Actually, I think that is a green trashcan. If it were a mailbox, it should be solid blue or have a blue bottom and a red top. The Model Power set that Lowrider_33 posted has 3 mailboxes and 3 green trashcans in it, among other things.
That was an interesting article. Especially interesting to me because although I grew up with the red and blue mailboxes since I was born in 1956, I also saw very many olive drab mailboxes, which were supposed to have disappeared after 1955. So I think that depending on what part of the country you are modeling, you might display both well into the 60's. Especially if you are modeling the West, where our idea of a fancy trash can was a rusted old oil barrel. :tb-frown:
Whaddyamean there weren't photographers out there documenting tme for posterity?

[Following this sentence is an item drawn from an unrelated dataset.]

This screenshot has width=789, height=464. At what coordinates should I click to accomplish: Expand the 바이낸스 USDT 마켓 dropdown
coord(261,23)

We detail nuts have been doing just that for decades and decades. However, this thread is supposed to be about mailbox colors... I'm sure I've got some trashy pictures. I like to model trash and... well, you get the picture. But the picture you are going to get from me today is MAILBOX! Here is a 1940s era mailbox as modeled in 12 inches = 1 foot scale by Universal Studioes, for the movie "Raggedy Man," filmed in Corpus Christi, Texas in 1980. The piece of wood stuck in the slot says the mailbox is a propr--do not nuse it to deposit actual mail I photographed this because I was interested in how movie makers (like we modelers) set the scene for an era with details. I prowled the area being used as a location for several days while crews were setting up, interested in the details of the job. Amazingly, the studio came to Corpus Christi Beach and redressed it to resemble Corpus Christi Beach- itself- in 1940-something. (The main setting of a movie, a small town 12 miles from Corpus Christi, was filmed some 200 miles away in central Texas.) I am in the process of donating my probably thousands of photos made at least in part for modeling study to a university research archive-- scanning a few before I give them up- so I can share some of them here, for instance. Whenever somebody says "Obviously there weren't photographers out there documenting them for posterity..."

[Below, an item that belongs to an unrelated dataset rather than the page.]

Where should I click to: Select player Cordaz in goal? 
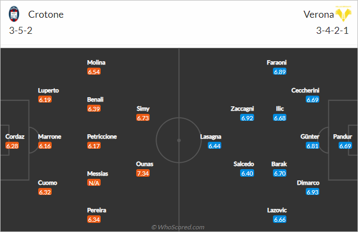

Kenneth, Kenneth, Kenneth... You may have only helped prove my point. I see you had no photos of trash cans to offer up...
Hm, I don't hope so, otherwise the mail will get lost... I painted it olive green, because someone told me that mail boxes had that colour in the fifties.
My apologies. It looked like the trash can in the MP set. I have never seen a green mailbox, but I wasn't around in the fifties. It's interesting because I just assumed that the USPS mailbox had always been blue. And before any of you say it, yes, I know what happens when you assume. :tb-embarrassed:
I am glad that I do not have to change the only two mailboxes I have. :tb-biggrin::tb-biggrin::tb-biggrin:
I wish someone could provide a timeline for details and colors for all three: mail boxes, USPS logo and USPS delivery trucks.
Being a mailman myself I wish I had a good n scale modern mail delivery truck. Someone sells a hand painted truck on e-bay that sort of like one but not really the same. I would think the demand would be there for them.
In large cities, there were (are?) green mailbox shaped boxes with no slots where mail is cashed for pickup by postmen along a route. The Post Office Department became the USPS in 1971.